技術だけでなく、人も偵察の対象です。攻撃者はSNSや求人情報、登壇資料、コードリポジトリの公開設定などから、従業員の氏名やメールアドレスの命名規則、利用しているSaaSやツールを推測します。これはフィッシングや、認証情報リスト攻撃の足がかりになります。求人票に「特定の製品の運用経験者募集」と書けば、攻撃者にはその製品を使っていると伝わる、という具合です。

ここで見落とされやすいのが、過去の情報漏えいで流出した認証情報との突き合わせです。攻撃者は漏えいデータベースを参照し、自社ドメインのメールアドレスと、そこで使われていたパスワードを照合します。多要素認証が未導入で、かつ使い回しがあると、偵察だけで侵入の糸口が揃ってしまいます。

自組織の露出確認(攻撃面の把握)への転用

ここまでの偵察の流れは、すべて防御側の「露出確認」に裏返せます。攻撃面の把握(ASMの考え方)とは、攻撃者が見つける前に同じ情報を自分で集め、想定外の露出を見つけて閉じる継続的な営みです。一度きりの棚卸しで終わらせず、クラウドの一時的な公開や新サービスの追加に追従して回し続けるのが要点です。

  1. 1

    調査の対象範囲(スコープ)を文書で確定する

    自組織が保有・管理するドメイン、IPレンジ、クラウドアカウントを明文化します。能動的な調査を行う場合は、対象が自社管理下にあること、または許可があることを書面で確認します。委託先や共用ホスティング上の資産は、他者の資産を巻き込まないよう特に慎重に範囲を切ります。

  2. 2

    受動偵察で資産を洗い出す

    証明書ログ(CT)や公開DNSの情報から、自組織に紐づくホスト名を列挙します。ここは標的(自組織)に触れないため安全に広く実施でき、資産台帳との差分を取る出発点になります。

  3. 3

    台帳と突き合わせて未知の資産を見つける

    洗い出したホストを資産台帳と照合し、台帳にない、または管理者不明の資産を抽出します。この差分が「自分でも把握していなかった攻撃面」であり、優先的に調査する対象です。

  4. 4

    自社資産に限定して能動的に状態を確認する

    未知資産が自社管理下と確認できたものについて、公開サービスやバージョン、設定の状態を確認します。能動的な確認は範囲を自社資産に厳密に限り、共用環境では特に慎重に行います。

  5. 5

    リスクを評価し、閉じるか管理下に置く

    不要な公開資産は停止・非公開化し、必要なものは正式に管理下へ移して脆弱性管理の対象に組み込みます。継続的に再実行し、新たな露出を検知し続ける仕組みにします。

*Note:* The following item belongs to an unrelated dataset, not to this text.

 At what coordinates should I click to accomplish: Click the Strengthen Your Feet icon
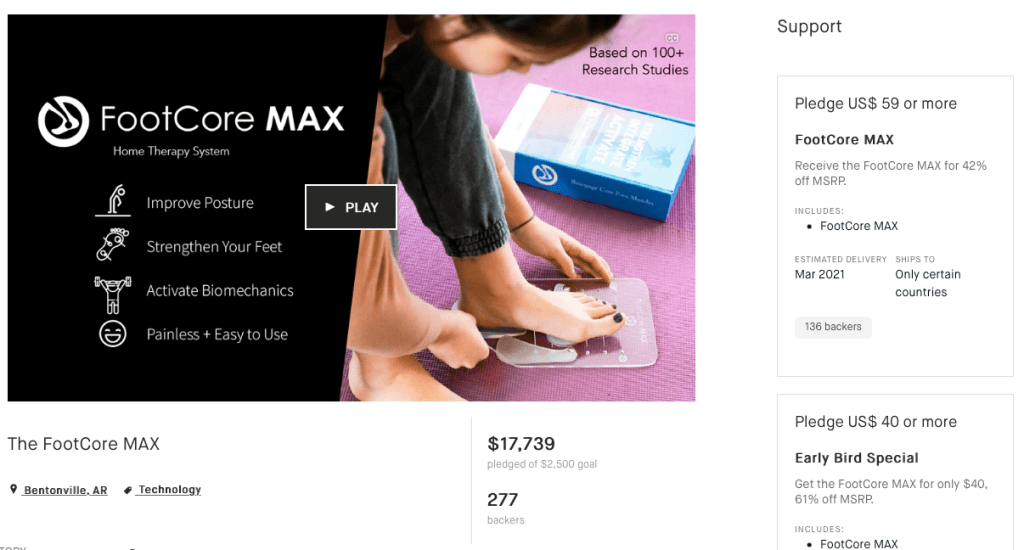pyautogui.click(x=113, y=245)
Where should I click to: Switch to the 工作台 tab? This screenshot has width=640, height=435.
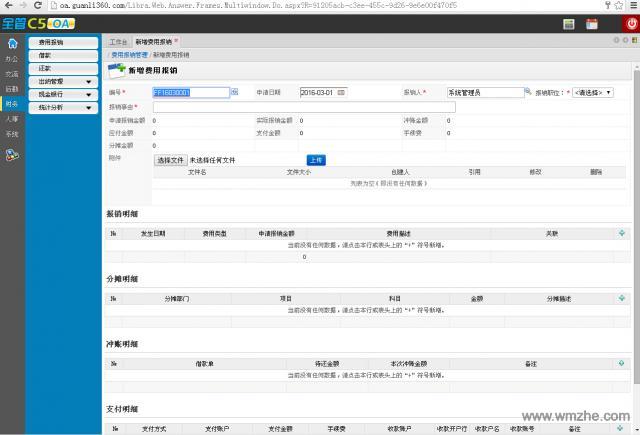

誤解しやすいのは、攻撃面の把握をツール導入の話だと捉えてしまうことです。専用のASMツールやスキャナは効率を上げますが、本質は「攻撃者が外から見たときに何が見えるか」という視点を持ち、台帳と現実の差分を継続的に潰すことにあります。視点と運用が伴わなければ、ツールの出力は消化されないまま積み上がります。

メモ

受動偵察で見える情報は「外から見えてしまう情報」そのものです。証明書ログやDNSに想定外のホスト名が載っているなら、それは攻撃者にも同じく見えています。隠すことはできないため、対策は「見えても問題ない状態にする」、すなわち不要な公開をやめ、公開が必要なものは堅牢に保つ方向で考えます。

法的・倫理的な前提を外さない

偵察やOSINTの技法は、対象と手段を誤ると違法行為になります。日本では「不正アクセス行為の禁止等に関する法律」(不正アクセス禁止法)が、他人の識別符号を悪用したアクセスや、アクセス制御を回避するアクセスを禁じています。違反には、不正アクセス行為そのもので3年以下の拘禁刑(2025年6月施行の改正刑法で懲役・禁錮を一本化した刑)または100万円以下の罰金といった罰則が定められています。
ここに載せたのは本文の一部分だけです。